• Task directions: From the records below, transcribe exactly the lines that begin at the line with "Heart and Soul (355, 736)" and end at the line with "You Go Before", both included.

*** Supplied records

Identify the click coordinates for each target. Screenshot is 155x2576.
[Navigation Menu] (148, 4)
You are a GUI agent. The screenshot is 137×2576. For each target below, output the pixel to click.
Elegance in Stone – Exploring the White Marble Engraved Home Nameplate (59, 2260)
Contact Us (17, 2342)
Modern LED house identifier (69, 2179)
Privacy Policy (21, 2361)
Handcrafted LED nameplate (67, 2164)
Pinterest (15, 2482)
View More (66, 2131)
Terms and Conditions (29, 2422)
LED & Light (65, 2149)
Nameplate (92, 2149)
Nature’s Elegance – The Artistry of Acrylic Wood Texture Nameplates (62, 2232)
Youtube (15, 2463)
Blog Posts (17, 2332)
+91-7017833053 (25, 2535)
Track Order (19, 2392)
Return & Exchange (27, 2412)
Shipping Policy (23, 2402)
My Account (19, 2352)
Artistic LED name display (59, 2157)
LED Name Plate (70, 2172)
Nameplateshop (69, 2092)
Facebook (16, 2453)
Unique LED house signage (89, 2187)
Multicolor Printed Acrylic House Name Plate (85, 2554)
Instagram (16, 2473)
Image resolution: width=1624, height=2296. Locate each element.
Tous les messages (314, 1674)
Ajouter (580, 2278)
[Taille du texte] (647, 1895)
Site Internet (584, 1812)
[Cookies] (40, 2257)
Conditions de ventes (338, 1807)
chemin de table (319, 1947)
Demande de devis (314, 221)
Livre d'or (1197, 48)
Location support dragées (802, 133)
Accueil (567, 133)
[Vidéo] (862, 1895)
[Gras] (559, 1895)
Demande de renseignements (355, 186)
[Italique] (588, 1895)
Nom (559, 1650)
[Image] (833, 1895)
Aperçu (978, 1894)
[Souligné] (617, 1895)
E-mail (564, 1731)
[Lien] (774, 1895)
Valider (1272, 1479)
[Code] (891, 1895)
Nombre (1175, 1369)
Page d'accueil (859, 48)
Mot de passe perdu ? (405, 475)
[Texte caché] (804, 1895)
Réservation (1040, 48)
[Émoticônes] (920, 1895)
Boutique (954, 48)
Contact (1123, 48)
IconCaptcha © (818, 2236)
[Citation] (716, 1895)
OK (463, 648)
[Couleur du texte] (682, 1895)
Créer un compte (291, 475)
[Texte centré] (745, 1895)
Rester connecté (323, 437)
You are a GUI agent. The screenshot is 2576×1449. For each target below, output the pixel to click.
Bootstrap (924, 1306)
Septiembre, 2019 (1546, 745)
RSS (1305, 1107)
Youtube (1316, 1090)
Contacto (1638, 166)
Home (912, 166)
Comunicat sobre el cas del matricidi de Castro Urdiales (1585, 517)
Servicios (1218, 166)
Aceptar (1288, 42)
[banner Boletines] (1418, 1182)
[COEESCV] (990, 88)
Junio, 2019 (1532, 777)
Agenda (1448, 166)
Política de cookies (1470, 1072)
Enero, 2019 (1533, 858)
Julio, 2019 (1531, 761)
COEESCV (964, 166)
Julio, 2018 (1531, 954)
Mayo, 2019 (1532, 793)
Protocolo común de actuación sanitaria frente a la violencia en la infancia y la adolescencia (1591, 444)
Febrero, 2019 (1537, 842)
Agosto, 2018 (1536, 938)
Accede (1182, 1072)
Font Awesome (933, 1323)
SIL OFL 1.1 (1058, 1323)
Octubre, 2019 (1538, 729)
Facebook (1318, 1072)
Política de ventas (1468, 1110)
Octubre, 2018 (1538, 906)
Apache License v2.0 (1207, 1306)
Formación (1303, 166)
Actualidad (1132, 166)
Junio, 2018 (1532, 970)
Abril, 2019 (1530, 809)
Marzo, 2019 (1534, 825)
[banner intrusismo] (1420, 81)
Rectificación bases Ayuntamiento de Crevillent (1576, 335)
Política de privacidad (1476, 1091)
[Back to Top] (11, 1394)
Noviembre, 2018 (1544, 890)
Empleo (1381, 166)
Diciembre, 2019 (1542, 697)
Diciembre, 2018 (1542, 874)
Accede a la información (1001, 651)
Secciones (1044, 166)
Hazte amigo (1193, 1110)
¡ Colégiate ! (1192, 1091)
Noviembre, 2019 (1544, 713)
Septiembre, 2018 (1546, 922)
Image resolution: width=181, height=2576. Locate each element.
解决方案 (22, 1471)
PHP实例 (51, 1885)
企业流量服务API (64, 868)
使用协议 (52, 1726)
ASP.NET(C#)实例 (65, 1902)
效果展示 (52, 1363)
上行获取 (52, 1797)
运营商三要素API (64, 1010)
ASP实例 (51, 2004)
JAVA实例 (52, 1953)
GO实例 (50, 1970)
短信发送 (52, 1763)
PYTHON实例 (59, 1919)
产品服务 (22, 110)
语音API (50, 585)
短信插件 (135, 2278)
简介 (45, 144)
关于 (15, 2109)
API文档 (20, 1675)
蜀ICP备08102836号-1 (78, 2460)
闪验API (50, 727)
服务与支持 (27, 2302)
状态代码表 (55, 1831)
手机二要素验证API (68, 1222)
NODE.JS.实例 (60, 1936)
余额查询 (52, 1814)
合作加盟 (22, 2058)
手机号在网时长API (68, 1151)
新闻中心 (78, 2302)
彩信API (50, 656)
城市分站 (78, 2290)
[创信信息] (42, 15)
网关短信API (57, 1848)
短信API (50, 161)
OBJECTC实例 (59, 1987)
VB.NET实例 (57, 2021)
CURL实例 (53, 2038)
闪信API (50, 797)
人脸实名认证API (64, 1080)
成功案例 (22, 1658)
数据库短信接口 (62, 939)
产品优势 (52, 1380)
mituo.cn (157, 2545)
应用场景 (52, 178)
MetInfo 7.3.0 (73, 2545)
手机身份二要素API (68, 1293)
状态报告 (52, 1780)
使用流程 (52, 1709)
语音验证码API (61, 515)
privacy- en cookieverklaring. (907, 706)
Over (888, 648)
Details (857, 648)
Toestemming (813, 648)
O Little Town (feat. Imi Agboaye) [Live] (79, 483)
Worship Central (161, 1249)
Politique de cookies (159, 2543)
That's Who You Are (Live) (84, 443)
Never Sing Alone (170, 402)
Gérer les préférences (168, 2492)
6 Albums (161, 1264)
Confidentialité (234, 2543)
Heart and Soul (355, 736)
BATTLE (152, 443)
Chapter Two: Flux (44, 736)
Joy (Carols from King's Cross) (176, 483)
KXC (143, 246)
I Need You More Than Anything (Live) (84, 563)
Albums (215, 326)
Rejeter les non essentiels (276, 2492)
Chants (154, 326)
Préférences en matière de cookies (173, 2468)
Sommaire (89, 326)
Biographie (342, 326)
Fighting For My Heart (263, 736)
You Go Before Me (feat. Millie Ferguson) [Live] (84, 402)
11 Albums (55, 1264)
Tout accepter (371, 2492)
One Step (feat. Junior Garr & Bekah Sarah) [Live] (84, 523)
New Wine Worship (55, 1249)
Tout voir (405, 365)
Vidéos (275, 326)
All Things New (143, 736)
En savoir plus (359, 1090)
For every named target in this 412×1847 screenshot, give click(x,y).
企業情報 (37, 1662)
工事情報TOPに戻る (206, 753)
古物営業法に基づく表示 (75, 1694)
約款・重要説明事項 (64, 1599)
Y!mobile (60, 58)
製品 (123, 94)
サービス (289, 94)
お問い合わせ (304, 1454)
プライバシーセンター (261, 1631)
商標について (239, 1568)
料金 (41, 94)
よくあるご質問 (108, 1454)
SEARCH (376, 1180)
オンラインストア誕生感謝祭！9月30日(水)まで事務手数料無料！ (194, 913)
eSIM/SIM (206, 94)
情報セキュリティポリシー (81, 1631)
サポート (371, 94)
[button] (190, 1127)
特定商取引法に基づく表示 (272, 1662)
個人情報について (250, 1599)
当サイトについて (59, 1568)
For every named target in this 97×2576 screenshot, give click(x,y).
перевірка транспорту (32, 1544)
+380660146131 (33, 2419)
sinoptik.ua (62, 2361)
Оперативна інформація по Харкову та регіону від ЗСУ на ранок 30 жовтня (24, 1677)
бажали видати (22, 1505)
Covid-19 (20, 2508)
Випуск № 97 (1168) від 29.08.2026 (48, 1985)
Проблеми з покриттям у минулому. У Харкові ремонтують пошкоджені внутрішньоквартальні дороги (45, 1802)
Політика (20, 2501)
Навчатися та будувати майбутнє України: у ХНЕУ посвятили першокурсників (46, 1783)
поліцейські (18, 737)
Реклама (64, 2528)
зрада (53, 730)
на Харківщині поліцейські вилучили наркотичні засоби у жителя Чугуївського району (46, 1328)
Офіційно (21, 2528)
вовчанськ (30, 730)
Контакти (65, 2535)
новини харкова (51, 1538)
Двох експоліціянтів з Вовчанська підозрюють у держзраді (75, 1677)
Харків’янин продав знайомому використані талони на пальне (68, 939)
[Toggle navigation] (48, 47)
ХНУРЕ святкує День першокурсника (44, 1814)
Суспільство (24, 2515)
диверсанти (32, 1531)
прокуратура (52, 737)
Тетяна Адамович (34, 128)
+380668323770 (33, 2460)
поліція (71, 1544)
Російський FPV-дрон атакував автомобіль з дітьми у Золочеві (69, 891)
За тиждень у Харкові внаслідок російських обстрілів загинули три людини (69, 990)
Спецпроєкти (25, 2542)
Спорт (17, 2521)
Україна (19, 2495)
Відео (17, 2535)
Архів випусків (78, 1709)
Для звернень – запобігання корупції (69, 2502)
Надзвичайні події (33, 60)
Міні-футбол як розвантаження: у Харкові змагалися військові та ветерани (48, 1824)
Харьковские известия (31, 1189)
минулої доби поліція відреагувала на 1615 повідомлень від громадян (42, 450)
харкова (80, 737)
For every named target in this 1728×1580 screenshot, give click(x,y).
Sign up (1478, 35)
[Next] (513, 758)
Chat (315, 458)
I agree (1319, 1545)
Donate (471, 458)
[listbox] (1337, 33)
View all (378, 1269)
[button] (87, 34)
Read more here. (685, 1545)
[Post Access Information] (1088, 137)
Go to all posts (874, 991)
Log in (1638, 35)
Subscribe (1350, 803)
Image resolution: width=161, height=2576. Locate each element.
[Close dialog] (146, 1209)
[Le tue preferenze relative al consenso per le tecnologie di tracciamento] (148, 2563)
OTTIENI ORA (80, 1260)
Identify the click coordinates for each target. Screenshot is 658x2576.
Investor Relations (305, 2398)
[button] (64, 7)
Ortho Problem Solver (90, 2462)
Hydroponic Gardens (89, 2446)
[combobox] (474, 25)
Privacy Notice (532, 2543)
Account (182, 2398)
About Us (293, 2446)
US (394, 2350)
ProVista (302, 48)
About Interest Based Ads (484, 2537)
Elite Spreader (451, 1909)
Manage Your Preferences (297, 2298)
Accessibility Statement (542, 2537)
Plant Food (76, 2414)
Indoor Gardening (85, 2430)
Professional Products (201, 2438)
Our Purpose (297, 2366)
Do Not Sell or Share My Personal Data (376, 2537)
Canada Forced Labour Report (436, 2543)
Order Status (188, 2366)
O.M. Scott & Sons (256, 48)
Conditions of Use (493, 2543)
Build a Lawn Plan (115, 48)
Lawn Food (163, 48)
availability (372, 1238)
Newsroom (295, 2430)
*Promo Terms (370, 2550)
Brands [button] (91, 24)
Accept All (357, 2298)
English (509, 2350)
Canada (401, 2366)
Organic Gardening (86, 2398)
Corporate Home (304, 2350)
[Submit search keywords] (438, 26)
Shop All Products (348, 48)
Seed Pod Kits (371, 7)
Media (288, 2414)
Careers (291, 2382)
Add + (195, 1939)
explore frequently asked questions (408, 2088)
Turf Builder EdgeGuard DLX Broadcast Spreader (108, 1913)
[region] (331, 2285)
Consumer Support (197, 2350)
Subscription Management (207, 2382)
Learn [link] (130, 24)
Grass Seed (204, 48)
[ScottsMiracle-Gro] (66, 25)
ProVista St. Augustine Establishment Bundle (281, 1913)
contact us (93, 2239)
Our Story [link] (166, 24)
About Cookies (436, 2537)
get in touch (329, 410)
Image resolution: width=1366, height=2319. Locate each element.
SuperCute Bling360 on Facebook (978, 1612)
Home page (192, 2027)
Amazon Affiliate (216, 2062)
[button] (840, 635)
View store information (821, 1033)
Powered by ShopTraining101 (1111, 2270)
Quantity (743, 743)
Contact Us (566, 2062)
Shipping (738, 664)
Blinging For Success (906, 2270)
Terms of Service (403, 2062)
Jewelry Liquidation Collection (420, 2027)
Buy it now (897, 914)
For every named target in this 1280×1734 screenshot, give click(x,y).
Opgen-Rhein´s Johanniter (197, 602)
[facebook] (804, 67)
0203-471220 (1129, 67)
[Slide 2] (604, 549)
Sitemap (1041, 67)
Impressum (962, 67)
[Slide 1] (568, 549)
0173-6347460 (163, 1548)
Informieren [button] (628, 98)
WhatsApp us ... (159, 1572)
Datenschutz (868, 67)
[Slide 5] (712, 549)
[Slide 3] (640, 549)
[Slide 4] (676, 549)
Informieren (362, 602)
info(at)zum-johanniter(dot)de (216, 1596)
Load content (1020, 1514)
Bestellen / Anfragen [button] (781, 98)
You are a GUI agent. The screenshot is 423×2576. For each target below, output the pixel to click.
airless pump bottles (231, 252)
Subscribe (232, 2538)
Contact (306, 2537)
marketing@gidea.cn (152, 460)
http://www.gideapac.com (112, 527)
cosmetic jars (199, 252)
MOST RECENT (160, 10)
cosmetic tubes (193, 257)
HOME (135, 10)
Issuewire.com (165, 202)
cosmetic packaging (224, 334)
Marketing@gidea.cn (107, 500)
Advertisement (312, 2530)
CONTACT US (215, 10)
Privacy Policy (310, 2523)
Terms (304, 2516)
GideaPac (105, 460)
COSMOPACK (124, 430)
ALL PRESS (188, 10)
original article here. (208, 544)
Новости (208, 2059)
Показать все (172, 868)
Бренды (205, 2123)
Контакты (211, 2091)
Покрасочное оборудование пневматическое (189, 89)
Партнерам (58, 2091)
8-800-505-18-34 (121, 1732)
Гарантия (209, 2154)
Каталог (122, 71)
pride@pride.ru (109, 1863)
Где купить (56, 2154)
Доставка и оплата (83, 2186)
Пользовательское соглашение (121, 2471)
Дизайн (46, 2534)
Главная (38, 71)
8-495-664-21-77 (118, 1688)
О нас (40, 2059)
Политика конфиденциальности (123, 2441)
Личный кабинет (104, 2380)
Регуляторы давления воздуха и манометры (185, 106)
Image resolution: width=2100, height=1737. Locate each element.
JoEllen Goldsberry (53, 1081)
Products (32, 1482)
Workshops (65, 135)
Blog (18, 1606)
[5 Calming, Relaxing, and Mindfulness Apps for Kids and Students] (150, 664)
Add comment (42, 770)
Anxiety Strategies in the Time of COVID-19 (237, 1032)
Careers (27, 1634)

******

• Answer to this exercise:
Heart and Soul (355, 736)
BATTLE (152, 443)
Chapter Two: Flux (44, 736)
Joy (Carols from King's Cross) (176, 483)
KXC (143, 246)
I Need You More Than Anything (Live) (84, 563)
Albums (215, 326)
Rejeter les non essentiels (276, 2492)
Chants (154, 326)
Préférences en matière de cookies (173, 2468)
Sommaire (89, 326)
Biographie (342, 326)
Fighting For My Heart (263, 736)
You Go Before Me (feat. Millie Ferguson) [Live] (84, 402)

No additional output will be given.